▶ _DATA UNDER STUDY_
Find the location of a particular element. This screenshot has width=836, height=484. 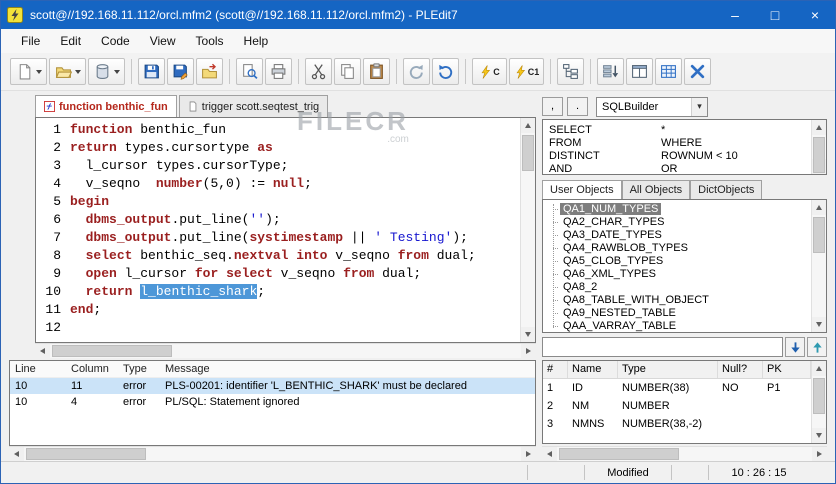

...

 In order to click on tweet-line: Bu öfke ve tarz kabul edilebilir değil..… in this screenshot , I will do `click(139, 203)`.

...

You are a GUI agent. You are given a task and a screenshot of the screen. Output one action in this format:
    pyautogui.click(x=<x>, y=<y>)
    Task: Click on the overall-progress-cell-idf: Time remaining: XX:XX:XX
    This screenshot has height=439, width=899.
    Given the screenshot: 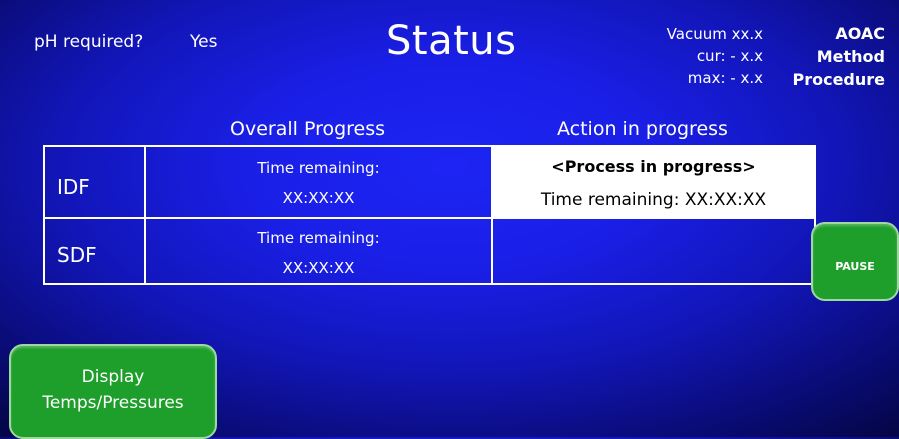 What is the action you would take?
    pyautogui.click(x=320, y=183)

▶ _GOAL OF THE EXERCISE_
Return, word for word, the part of the material that opens with the line containing "You are a GUI" and closes with the line containing "Task: Click on", keeping both of those lines.

▶ _WORKED SOLUTION_
You are a GUI agent. You are given a task and a screenshot of the screen. Output one action in this format:
    pyautogui.click(x=<x>, y=<y>)
    Task: Click on the overall-progress-cell-idf: Time remaining: XX:XX:XX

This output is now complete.